--- START OF Selected passage ---

Why do they do that?


----------



## RubyRed (Sep 24, 2011)

I wish I had an answer for you....hoping someone does, I would like to know why men do the things they do!


----------



## TRellis (Sep 16, 2013)

A possibility may be ...

"The devil that you know may be better than the devil that you don't?"

I have heard some say this about why they went back to their exes.

TRellis


----------



## Terri in WV (May 10, 2002)

Maybe cheaper than divorce? :shrug:


----------



## NoClue (Jan 22, 2007)

Loyalty, obligation, or history are possibilities

Speaking personally, though, once you get the title 'ex', there's no going back.


----------



## Fowler (Jul 8, 2008)

I am the same Noclue, there is no going back. 
Its seems no one wants to move forward and have a possibly good life with another, cause they keep going back to what they know. Maybe there's some truth in what Trellis is saying.


----------



## Laura (May 10, 2002)

Losing half their stuff, including their retirement seems to be the motivator for many men to stay married and work it out with their "Wicked Witch of the West." Also, "Separated" can mean just about anything from waiting for the judge's signature on final decree to still in the home and POed at her.

Men with this status usually aren't emotionally available for long term relationships.


----------



## Fowler (Jul 8, 2008)

I am starting to think that men just like crazy and drama.


----------



## starjj (May 2, 2005)

Fear of the unknown. It is not surprising. Many women stay in a bad marriages because it is what they "know". it is the same with men.

I knew a woman that was married for many years. They divorced (both their choice) and she dated for like 8 years. She ended up going back to him and they remarried. HGe had remarried and been divorced in the years they were apart. Last I knew they were still happy.

--- END OF Selected passage ---

--- Written instruction 1 ---
In the records, change "Coefficient Width" to "Coefficient Height" in the lines starting at the beginning of the records and going on through the line that contains "Action: click(237, 205)", both ends included. Reproduce only those lines with everything else the same, and leave the pictures out.
The forum thread and the records were taken from separate sources.

--- START OF Exercise inputs ---

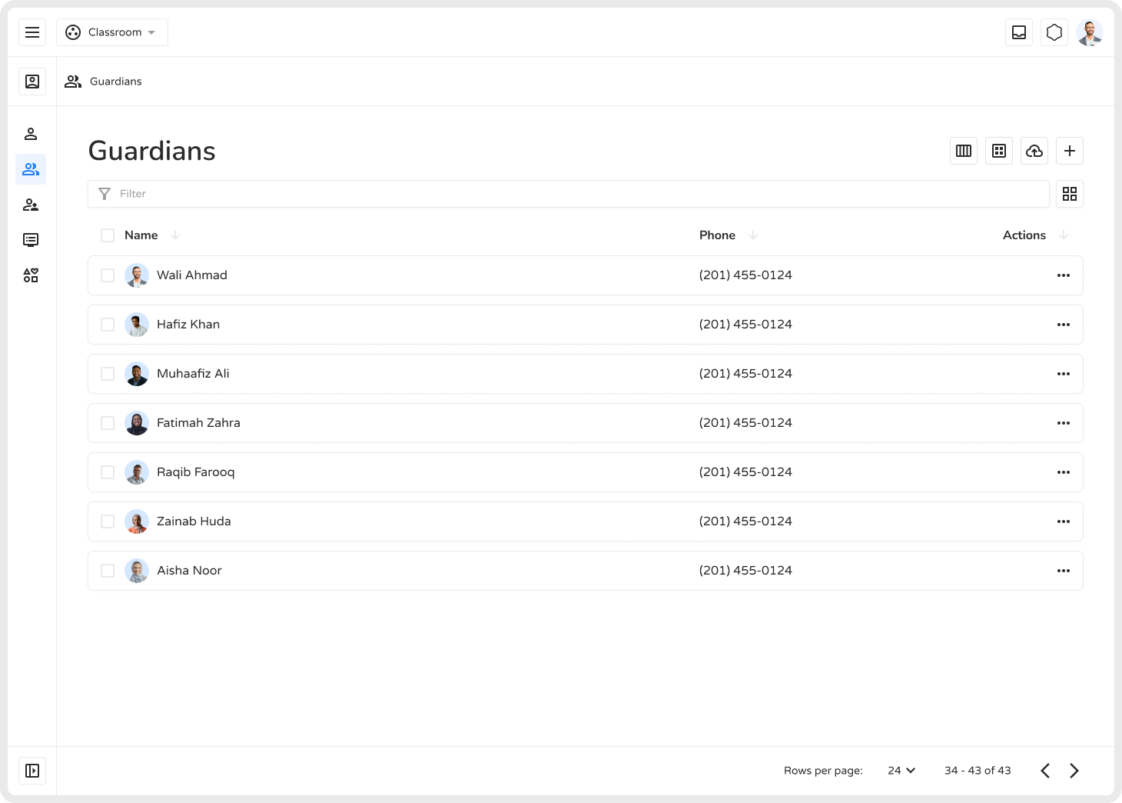Image resolution: width=1122 pixels, height=803 pixels.
Task: Click the inbox icon in header
Action: pyautogui.click(x=1019, y=32)
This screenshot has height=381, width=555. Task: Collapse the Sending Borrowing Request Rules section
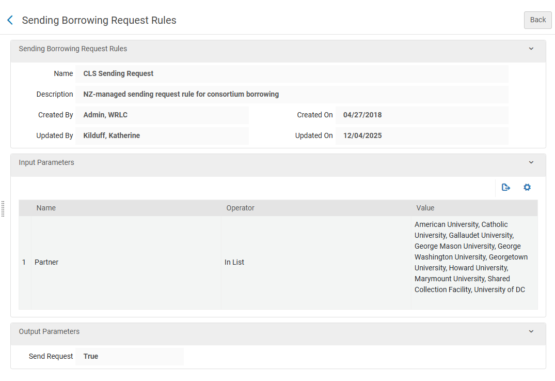(531, 49)
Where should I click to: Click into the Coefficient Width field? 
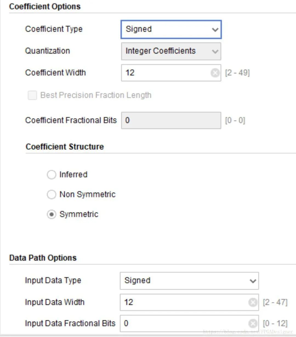(x=164, y=73)
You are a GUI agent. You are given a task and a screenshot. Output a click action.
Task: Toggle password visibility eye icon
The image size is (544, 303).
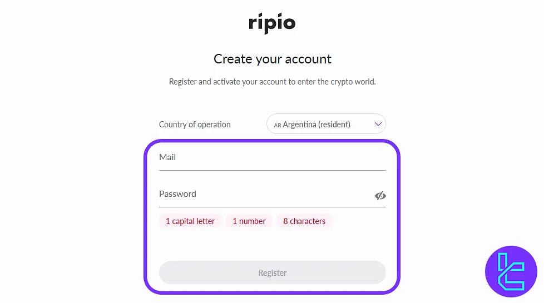click(380, 196)
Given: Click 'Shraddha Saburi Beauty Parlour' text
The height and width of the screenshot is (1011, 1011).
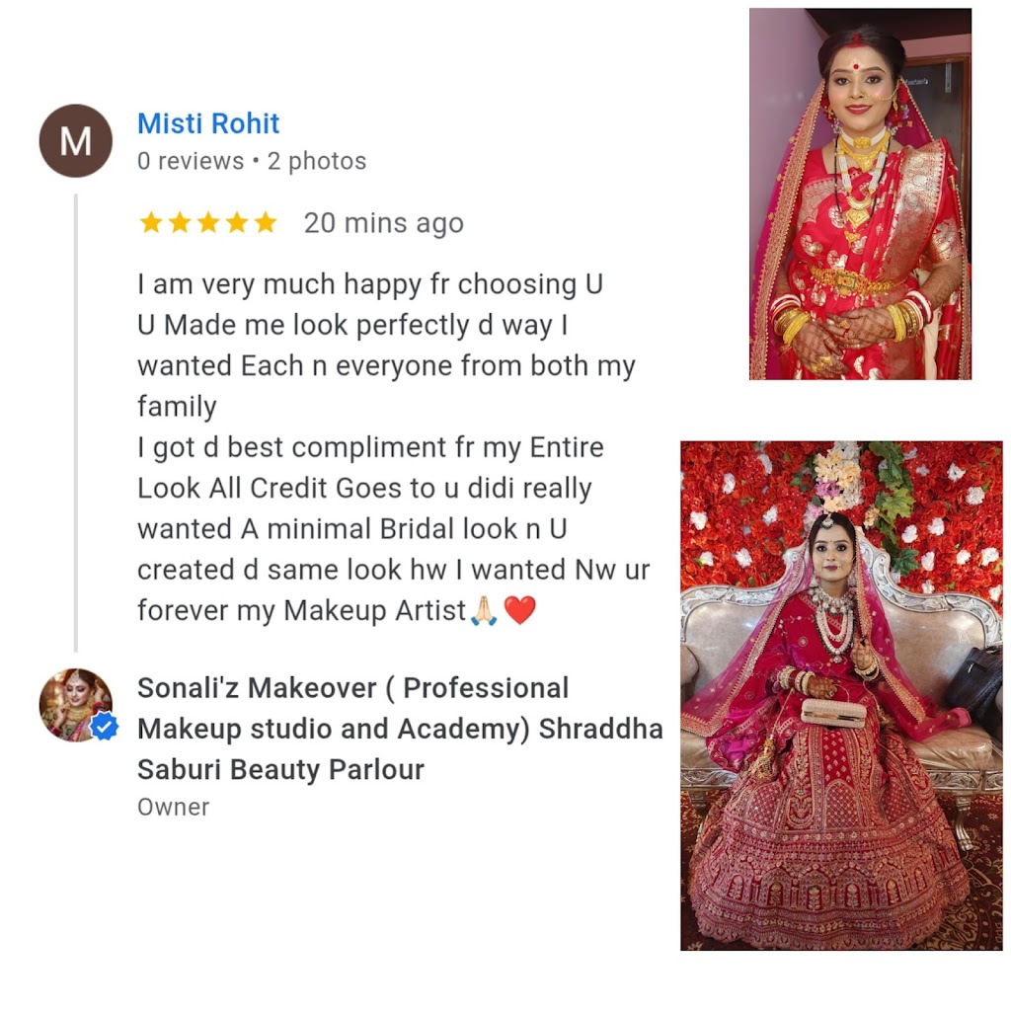Looking at the screenshot, I should (x=400, y=749).
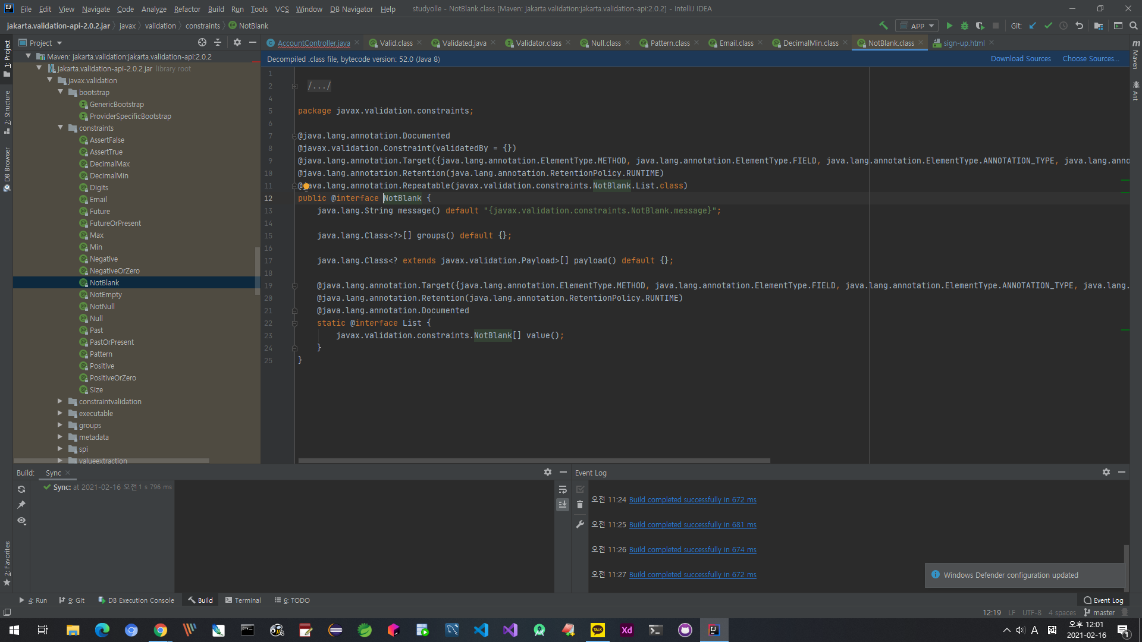
Task: Click the Build project hammer icon
Action: click(x=883, y=26)
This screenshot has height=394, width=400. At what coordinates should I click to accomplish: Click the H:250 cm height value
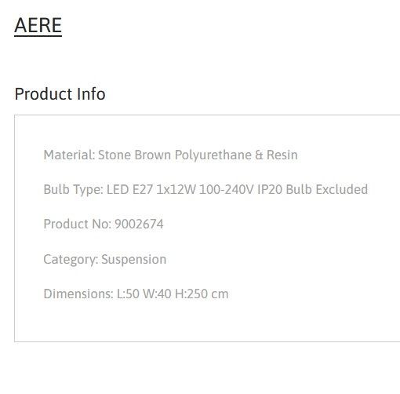pos(202,294)
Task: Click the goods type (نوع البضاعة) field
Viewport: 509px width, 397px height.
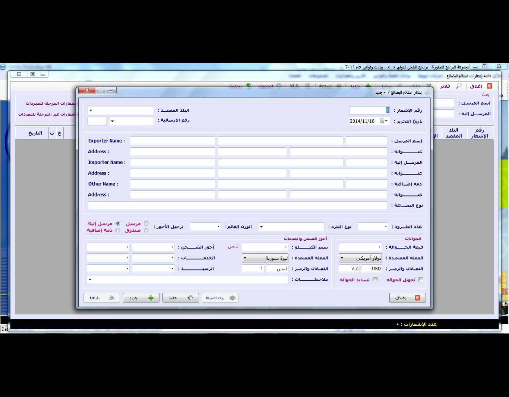Action: click(237, 205)
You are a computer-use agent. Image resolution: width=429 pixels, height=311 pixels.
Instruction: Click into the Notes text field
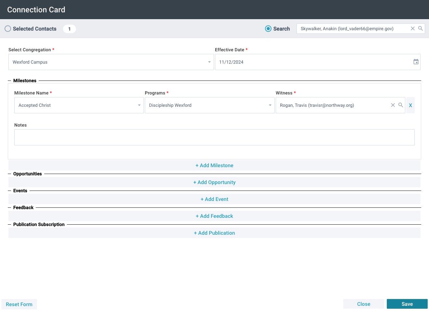coord(214,137)
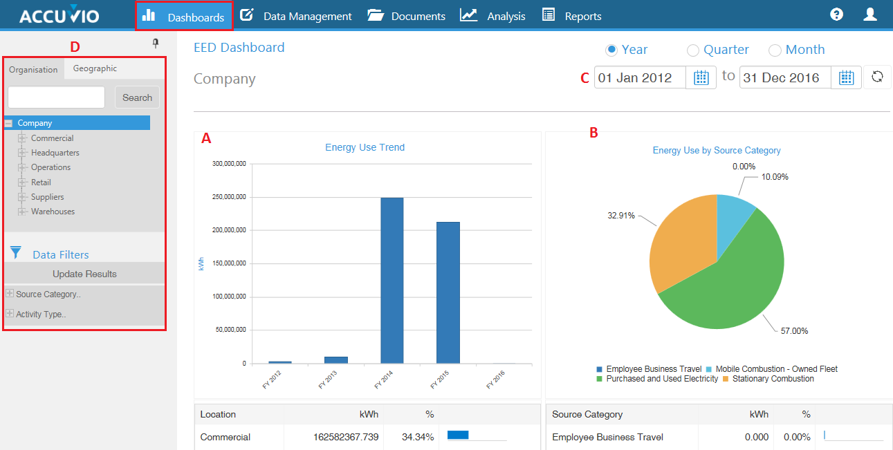Expand the Source Category filter
The image size is (893, 450).
[11, 294]
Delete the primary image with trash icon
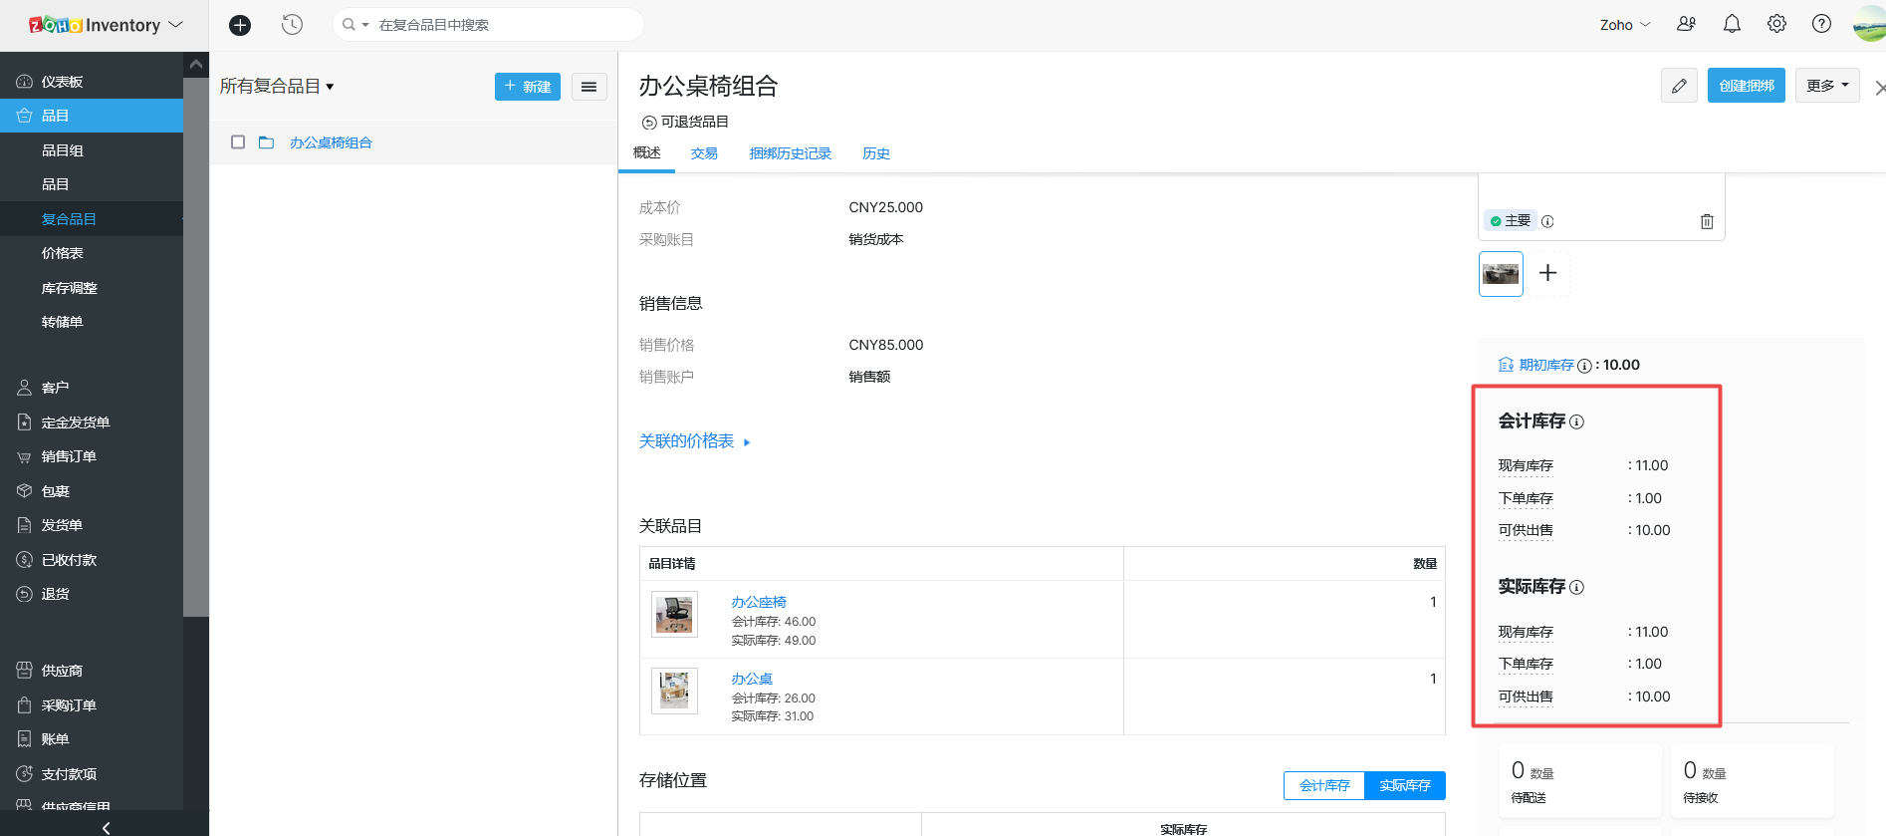The width and height of the screenshot is (1886, 836). coord(1707,221)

--- END OF Exercise inputs ---

--- Written instruction 2 ---
In the forum thread, what is the first reason starjj gives?

--- Answer 1 ---
Image resolution: width=1122 pixels, height=803 pixels.
Task: Click the inbox icon in header
Action: pyautogui.click(x=1019, y=32)
This screenshot has height=381, width=555. Task: Collapse the Sending Borrowing Request Rules section
(531, 49)
Where should I click to: Click into the Coefficient Height field? 
(x=164, y=73)
You are a GUI agent. You are given a task and a screenshot. Output a click action.
Task: Toggle password visibility eye icon
The image size is (544, 303).
click(380, 196)
Given: Click 'Shraddha Saburi Beauty Parlour' text
The height and width of the screenshot is (1011, 1011).
Looking at the screenshot, I should (x=400, y=749).
Task: Click the Build project hammer icon
Action: click(x=883, y=26)
This screenshot has height=394, width=400. At what coordinates should I click to accomplish: Click the H:250 cm height value
pos(202,294)
Task: Click the goods type (نوع البضاعة) field
Viewport: 509px width, 397px height.
Action: click(237, 205)

--- Answer 2 ---
Fear of the unknown.